ASSIGNMENT:
From the first line to the last, give the listing again exactly.

THE DATA:
────────

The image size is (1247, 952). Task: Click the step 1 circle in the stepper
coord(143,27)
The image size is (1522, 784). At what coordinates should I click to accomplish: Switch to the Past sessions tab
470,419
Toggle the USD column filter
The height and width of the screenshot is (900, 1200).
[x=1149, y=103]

────────

EXERCISE OUTPUT:
The image size is (1247, 952). Task: Click the step 1 circle in the stepper
coord(143,27)
The image size is (1522, 784). At what coordinates should I click to accomplish: Switch to the Past sessions tab
470,419
Toggle the USD column filter
The height and width of the screenshot is (900, 1200).
[x=1149, y=103]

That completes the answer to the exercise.